Instead of bemoaning Tax Day, we ought to celebrate it as a national holiday. It’s the day we chip in to pay for the services we all rely on to live our lives.
After all, who among us doesn’t benefit from taxes? Anyone who drives certainly does. Anyone who likes to spend a hot summer day at the beach does too. We’ve triumphed in wars due in no small part to outspending our enemies. And find me the person who thinks the United States would be better off if it didn’t have public schools and I’ll show you someone who doesn’t understand how the world works.
Here in Rhode Island, we have a particular problem with seeing taxes as a good thing. Consider this: a bill that would inject $40 million into our public schools is known as the meals tax because it would add $2 to every $100 dinner at a restaurant or 40 cents to every $20 lunch or breakfast. Why doesn’t the media call this the education investment bill? Similarly, a bill that infuse our health department with $45 million is called the soda tax because it would add a penny onto every ounce of sugary beverage.
Elizabeth Warren, Senate candidate in Massachusetts, once famously said of taxes: “You built a factory out there? Good for you. But I want to be clear: you moved your goods to market on the roads the rest of us paid for; you hired workers the rest of us paid to educate; you were safe in your factory because of police forces and fire forces that the rest of us paid for. You didn’t have to worry that marauding bands would come and seize everything at your factory, and hire someone to protect against this, because of the work the rest of us did.”

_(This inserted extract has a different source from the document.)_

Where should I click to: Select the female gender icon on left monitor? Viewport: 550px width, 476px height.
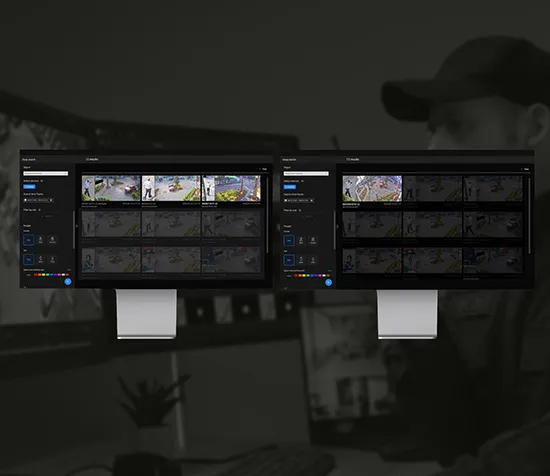52,240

But despite the preponderance of evidence showing that taxes are, in fact, a good thing, Americans still love little more than to complain about their contribution.
Though I think this outlook is inherently bad for society, I can understand why people feel this way. For one, the United States was literally founded on the idea of paying lower taxes. Your high school history teacher may have told you it was all about freedom and democracy, but it was just as much about not ponying up to throne. Thus, it has become ingrained in our cultural understanding that taxes are bad, and if you don’t begrudge them you must, therefore, be opposed to freedom.
But, in truth, and most rational people will agree, that taxes are good. Some, fiscal conservatives in particular, just think we pay too much of them. In other words, they want to pay taxes for the services they use, but not for the services they don’t.
However, there is a fundamental flaw in this line of reasoning and it can be summed up as simply as the old saying, “a chain is only as strong as its weakest link.”
We’re actually seeing this play out live in Rhode Island right now. Our underfunded urban areas giving the entire state a bad name from coast to coast. In fact, just last week, Colin Kane, testifying before the Senate Finance Committee, said investors are afraid to invest in Rhode Island bonds because of the situation in Central Falls.
And just think how much better off our state would be if all school districts were as wealthy as East Greenwich and Barrington – this state would be cranking out job creators like nobody’s business!
One of the most important takeaways from the Occupy movement is that when society becomes inequitable, as it has increasingly become, people will take to the streets. The more inequity there is, the more people will take to the streets. Trust me, the very last thing the affluent class wants is for the lower and middle class folks to be taking to the streets. Indeed, most social service programs were instituted to insulate the job creators rather than to coddle to the job seekers.
Hating taxes is a completely outdated notion that may have worked when our country was still growing and flush with natural resources. But now that neither of those things are necessarily true anymore, we need to start seeing taxes as the societal good that they are.